━━ Given data ━━

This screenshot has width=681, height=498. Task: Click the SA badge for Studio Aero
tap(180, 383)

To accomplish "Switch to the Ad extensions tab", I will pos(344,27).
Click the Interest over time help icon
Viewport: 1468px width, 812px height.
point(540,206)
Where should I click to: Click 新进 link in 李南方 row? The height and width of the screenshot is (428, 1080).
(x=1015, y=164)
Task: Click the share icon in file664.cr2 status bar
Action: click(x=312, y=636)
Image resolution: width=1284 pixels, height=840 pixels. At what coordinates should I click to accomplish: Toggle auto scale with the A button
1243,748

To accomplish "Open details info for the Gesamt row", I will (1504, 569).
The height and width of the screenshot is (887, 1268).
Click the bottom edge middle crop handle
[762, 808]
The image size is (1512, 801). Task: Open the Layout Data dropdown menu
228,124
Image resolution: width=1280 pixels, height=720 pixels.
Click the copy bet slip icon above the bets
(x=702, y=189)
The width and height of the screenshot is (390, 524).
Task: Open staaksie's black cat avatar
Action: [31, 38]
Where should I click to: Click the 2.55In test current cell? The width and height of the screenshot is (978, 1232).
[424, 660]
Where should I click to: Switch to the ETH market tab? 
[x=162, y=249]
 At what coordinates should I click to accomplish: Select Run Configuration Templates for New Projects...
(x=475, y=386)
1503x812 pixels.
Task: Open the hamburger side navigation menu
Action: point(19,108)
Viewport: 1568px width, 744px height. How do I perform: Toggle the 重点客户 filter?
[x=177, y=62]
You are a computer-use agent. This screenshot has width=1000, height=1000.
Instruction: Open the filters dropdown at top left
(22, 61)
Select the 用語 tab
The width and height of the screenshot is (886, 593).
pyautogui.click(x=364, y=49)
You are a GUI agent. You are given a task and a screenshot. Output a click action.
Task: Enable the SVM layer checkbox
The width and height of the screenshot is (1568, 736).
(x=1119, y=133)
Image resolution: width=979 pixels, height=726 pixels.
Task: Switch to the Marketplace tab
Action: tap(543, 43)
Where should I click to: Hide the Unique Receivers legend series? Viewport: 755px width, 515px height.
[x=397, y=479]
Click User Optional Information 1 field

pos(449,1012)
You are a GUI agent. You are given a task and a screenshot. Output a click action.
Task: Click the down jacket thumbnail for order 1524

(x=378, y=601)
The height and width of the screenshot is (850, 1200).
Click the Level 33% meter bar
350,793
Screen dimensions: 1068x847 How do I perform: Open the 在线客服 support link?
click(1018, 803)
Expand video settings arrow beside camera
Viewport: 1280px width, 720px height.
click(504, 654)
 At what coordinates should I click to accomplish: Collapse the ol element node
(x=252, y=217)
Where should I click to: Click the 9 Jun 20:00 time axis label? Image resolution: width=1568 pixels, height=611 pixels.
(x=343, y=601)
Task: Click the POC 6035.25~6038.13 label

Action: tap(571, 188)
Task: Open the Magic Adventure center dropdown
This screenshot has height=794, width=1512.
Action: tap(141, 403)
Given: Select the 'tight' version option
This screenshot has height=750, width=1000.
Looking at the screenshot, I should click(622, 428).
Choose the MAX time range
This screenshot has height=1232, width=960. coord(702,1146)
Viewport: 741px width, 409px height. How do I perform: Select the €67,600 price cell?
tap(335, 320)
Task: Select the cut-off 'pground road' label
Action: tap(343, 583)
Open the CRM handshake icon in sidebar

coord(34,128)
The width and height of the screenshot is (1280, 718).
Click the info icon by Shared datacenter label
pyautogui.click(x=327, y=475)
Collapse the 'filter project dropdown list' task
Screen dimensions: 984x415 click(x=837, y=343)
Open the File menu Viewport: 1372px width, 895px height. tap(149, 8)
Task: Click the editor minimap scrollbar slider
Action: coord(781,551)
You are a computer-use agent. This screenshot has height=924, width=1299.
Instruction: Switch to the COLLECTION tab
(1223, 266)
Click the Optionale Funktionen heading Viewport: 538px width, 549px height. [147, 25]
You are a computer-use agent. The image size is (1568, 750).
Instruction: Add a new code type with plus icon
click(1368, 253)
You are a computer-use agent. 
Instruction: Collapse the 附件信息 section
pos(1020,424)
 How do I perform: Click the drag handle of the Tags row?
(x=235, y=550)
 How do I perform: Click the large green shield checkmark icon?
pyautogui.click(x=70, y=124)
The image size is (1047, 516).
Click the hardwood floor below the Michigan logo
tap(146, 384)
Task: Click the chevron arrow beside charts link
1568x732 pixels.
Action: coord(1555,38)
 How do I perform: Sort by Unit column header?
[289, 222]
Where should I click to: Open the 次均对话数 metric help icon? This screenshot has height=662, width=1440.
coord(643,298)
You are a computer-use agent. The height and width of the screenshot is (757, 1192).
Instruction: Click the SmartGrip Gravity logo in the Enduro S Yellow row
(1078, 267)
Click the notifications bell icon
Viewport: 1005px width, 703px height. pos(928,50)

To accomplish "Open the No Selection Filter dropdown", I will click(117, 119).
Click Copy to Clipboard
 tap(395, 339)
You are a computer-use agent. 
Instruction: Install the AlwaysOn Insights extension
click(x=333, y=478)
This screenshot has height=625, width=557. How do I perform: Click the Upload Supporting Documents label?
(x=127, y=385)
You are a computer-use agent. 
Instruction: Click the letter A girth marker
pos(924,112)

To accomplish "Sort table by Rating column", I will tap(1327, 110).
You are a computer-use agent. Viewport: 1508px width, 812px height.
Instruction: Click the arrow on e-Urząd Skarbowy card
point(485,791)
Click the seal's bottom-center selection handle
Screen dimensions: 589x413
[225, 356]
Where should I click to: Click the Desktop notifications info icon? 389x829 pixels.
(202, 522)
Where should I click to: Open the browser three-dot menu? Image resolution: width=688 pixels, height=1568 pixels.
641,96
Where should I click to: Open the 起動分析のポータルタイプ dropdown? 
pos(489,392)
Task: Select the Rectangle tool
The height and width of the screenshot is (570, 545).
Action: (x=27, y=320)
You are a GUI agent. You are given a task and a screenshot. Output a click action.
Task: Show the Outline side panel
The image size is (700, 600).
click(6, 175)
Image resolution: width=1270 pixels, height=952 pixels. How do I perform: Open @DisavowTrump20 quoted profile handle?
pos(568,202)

━━━

= Objective =
Extract every line in the records above that contains the string "computer". Case counts.

= Solution to this problem =
You are a computer-use agent. This screenshot has width=1000, height=1000.
You are a computer-use agent. This screenshot has height=924, width=1299.
You are a computer-use agent. The image size is (1568, 750).
You are a computer-use agent. 
You are a computer-use agent. The height and width of the screenshot is (757, 1192).
You are a computer-use agent. 
You are a computer-use agent. 
You are a computer-use agent. Viewport: 1508px width, 812px height.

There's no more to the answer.